Continuous backup

arikb · April 15, 2018, 1:16am

I’m migrating from Crashplan, and I like the continuous backup feature. Crashplan used inotify to monitor for file changes and every 15 minutes backed up the modified files.

What are the implications if I run a backup every 15 minutes?
It will create around 100 snapshots per day - is this a problem?
Files have to be scanned every run. It’s a bit of a waste - is there a better solution?
If I hack my own solution (for example by getting a list of modified files with inotify) can I merge these changes into a snapshot, or do I end up with a lot of small snapshots?

Thanks

matt · April 15, 2018, 3:04am

If you don’t mind me asking: why do you want continuous backup? What benefits does it give you over a scheduled backup?

arikb · April 15, 2018, 9:51am

Well, two things:

When I work on a document or on a project, a day represents a lot of work. So the question is what is the optimum schedule… I’d be okay with an hourly backup (15 minutes is what CrashPlan provided), but along the continuum between a day and instant, the shorter the window is - the more significant the extra work of going through all the files becomes and the more helpful the inotify scenario becomes.
On (uncommon) occasions I found myself making some change by mistake that I wanted to undo, and I went back in time an hour or two to get a previous version.
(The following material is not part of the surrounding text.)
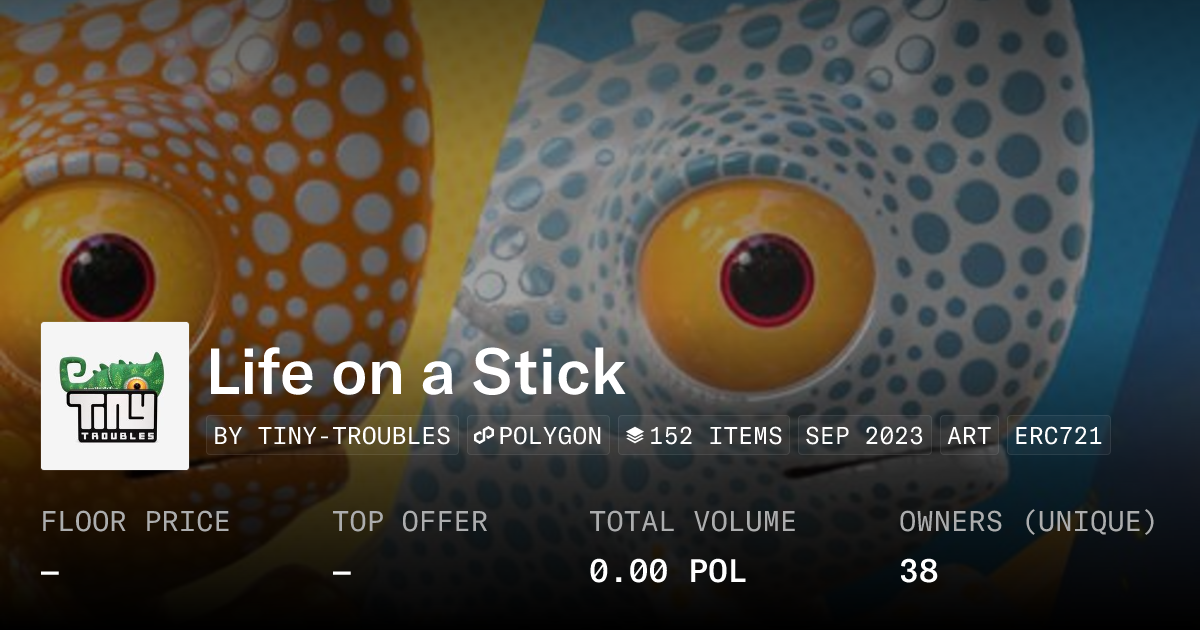Select the ART category badge
The image size is (1200, 630).
click(x=969, y=436)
It’s not an absolute must, I rarely f’ up that bad.

764287 · April 15, 2018, 12:25pm

When it comes to backups there is no ‘one-size-fits-all’ approach. Everything depends on your data sets, workflow and storage capacity.
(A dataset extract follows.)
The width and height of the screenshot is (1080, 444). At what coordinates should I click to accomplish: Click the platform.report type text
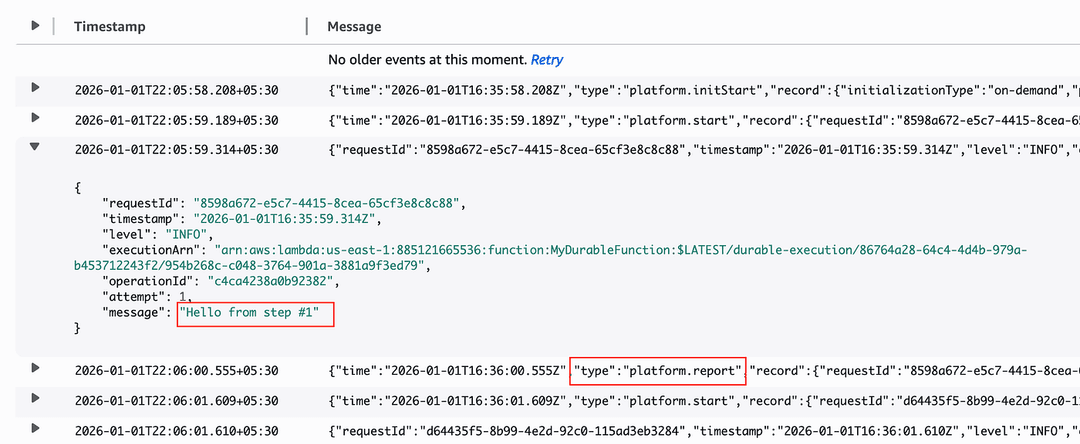click(x=658, y=370)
How much data do you want to backup? Do you have data sets that changes more often then others? Does deduplication work well on your data sets? What is your planned retention period?

If your data is small (i.e. a few GB) making backups every 15min is no problem and shouldn’t take more than 1min. If you have lots of data and only a subpart of it is changing often, then you should probably split the data into different data sets and adjust the time span between backups and the retention period to your needs.
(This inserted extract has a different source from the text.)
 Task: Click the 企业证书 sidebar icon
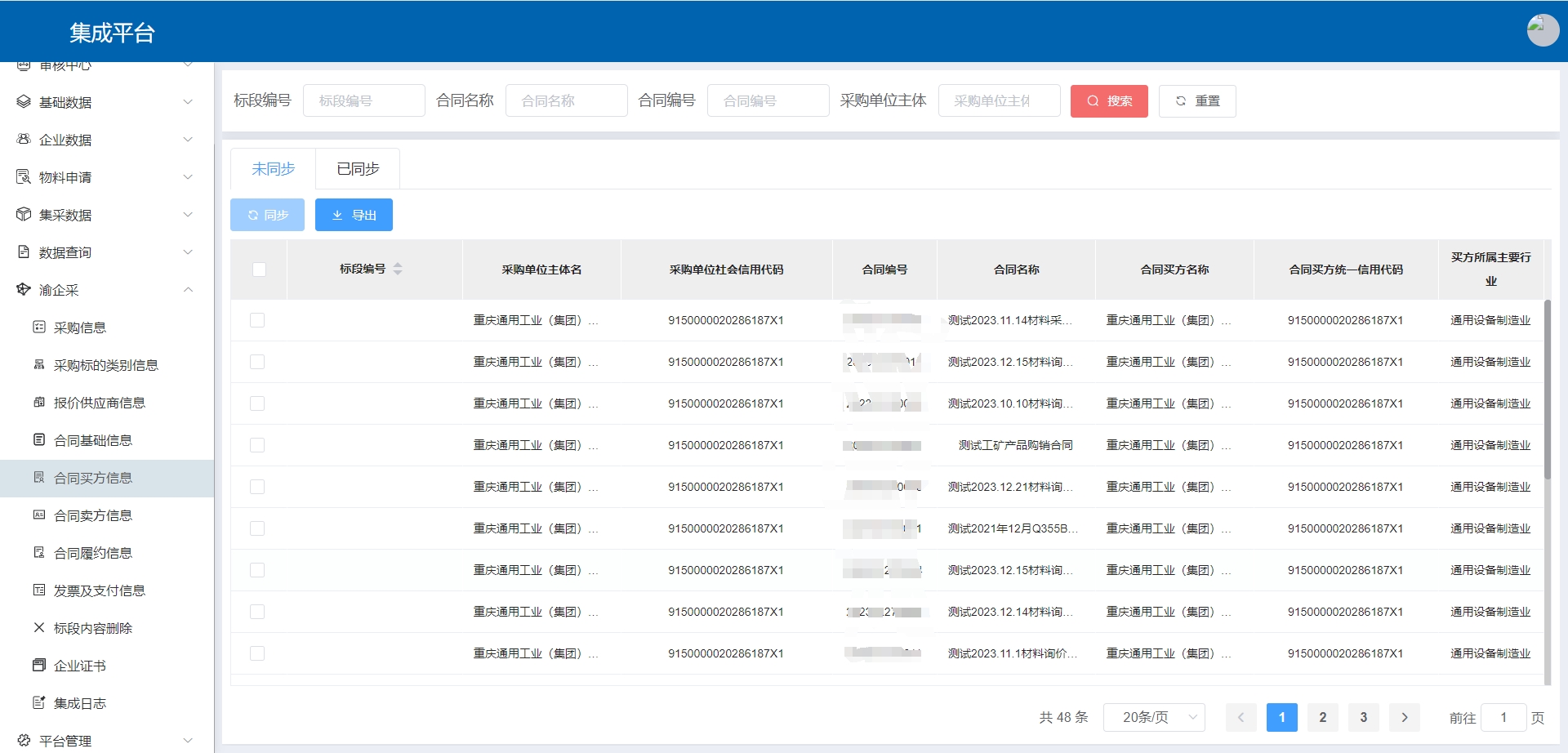(x=38, y=666)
arikb · April 15, 2018, 1:59pm

I have around 70GB I want to back up on this computer. The stuff that changes often is much smaller - around 1/3 of that.

If I’m smart about it, I can probably split that and run multiple jobs for the different type of data (for example my documents folder, project folder and browser profile would update very often).

But to be honest, while I can script the heck out of anything, sometimes I want a drop-in solution. I want backup to magically happen and out of the way, because I don’t want to manage it. It’s just another thing I can f’ up and the implications are serious. So I rather have a solution I point at my home directory and let loose (other than some really necessary excludes) than a solution that I have to customise not only once but every time I add a project or make changes to the way I work otherwise.

764287 · April 15, 2018, 3:00pm

That’s a relatively small amount of data and backups probably won’t take long. Just give it a try.

I absolutely understand that you don’t want to waste too much time on this. I didn’t want to say that different data sets are necessary, I simply wanted to suggest it as an option. Having 1 backup job to handle all the data is perfectly fine. After all only you know which data you have and how to handle it best.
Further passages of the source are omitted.